En effet, les entreprises engagées dans le commerce international de divers secteurs et qui dépendent de fournisseurs ou de clients à l’étranger, subissent les effets directs de cette crise.
Il s’agit surtout des branches liées aux principaux partenaires du Maroc l’Espagne, la France et la Chine… La fermeture des frontières prive les entreprises des marchés ou de sources d’approvisionnement en marchandises, en matière première ou en pièces détachées.
En plus, de nombreuses entreprises ont arrêté leur activité dans le cadre des mesures de confinement préventives visant à contenir l’épidémie.
Ainsi, toutes les composantes du PIB sont touchées:
– Les activités primaires notamment agricoles connaissent, et pour la seconde année consécutive, une baisse d’activité en raison des aléas climatiques. La crise de coronavirus amplifie les difficultés du secteur et touche les autres activités primaires comme la pêche.
– Les activités secondaires, dans l’ensemble et toutes branches confondues sont impactées négativement avec cependant des branches qui ont bénéficié de la situation.
D’autres activités se trouvent en grande difficulté suite aux décisions de confinement, il s’agit du secteur informel tel le commerce ambulant, le travail journalier,…
2- Quels sont les secteurs qui ont été épargnés?
Les secteurs qui semblent avoir profité de la situation sont, entre autres la production de produits d’hygiènes et l’industrie sanitaire comme la production de masques, d’appareil de respiration, de gel hydroalcoolique, de savon et autres produits antiseptiques, de papier hygiénique et de serviettes en papier toutes catégories, les gants en plastique,…
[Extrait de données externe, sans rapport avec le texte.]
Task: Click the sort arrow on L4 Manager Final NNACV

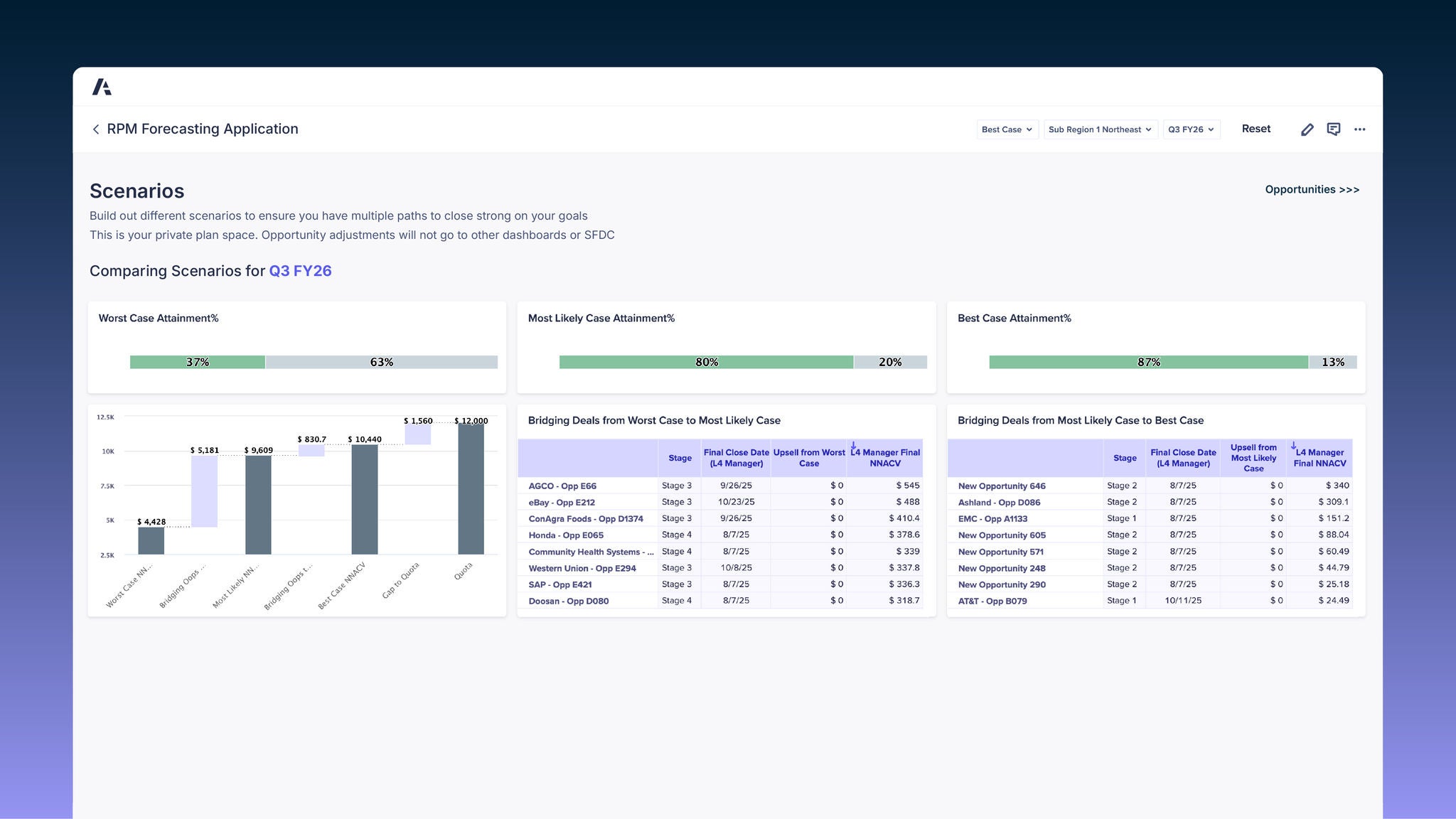Action: pyautogui.click(x=854, y=446)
Il s’agit aussi de l’industrie alimentaire surtout la production des conserves de toutes sortes, de pâtes, de vinaigre, d’eau de javel, etc. Le commerce en général bénéficie de la situation.
En particulier les commerces alimentaires dans les grandes surfaces et même des petits commerces. Le e-commerce devrait, quand à lui, en principe se développer dans les circonstances actuelles.
Les nouvelles technologies pour lesquelles l’impact économique de la pandémie est très significatif. C’est le cas pour le secteur des technologies d’internet qui semble être le grand gagnant de cette situation.
Le secteur doit connaître un essor suite à la nécessité de suivre l’enseignement à distance. De plus, les internautes bénéficient des services pour mieux supporter le confinement. On assiste également au développement de l’utilisation de la télévision en ligne et de la télévision scolaire.
Le Télétravail et des visioconférences permettent à de nombreuses entreprises de continuer leurs activités avec le travail à domicile ce qui constitue une nouvelle donne qu’il ne faut pas négliger. Un nombre croissant de travailleurs en confinement a opté pour le télétravail.
3 – Quels sont les enseignement à tirer de cette crise ?
Cet état de fait nous permet de tirer des leçons concernant les choix stratégiques du Maroc. Le Maroc, qui s’est lancé, comme de nombreux pays en développement dans le processus de libéralisation de son économie, a besoin, à notre avis, de réorienter ses choix vers le développement d’une économie nationale moins dépendante de l’étranger et plus productive.
Au niveau des activités à caractère social, cette crise a montré toute l’importance des secteurs de l’enseignement et de la santé publics.
Il est temps de redonner à ces deux secteurs la place qu’ils méritent, d’assurer le renforcement de la recherche scientifique, le recyclage et la formation continue du personnel enseignant et du personnel médical toutes catégories confondues et d’améliorer les rémunérations et le statut de ces métiers.
Notre pays a intérêt aussi à valoriser tous les métiers productifs et leur donner la place qu’ils méritent et de généraliser la couverture sociale à toutes les couches aussi bien dans le monde urbain que rural et réduire le poids de l’informel.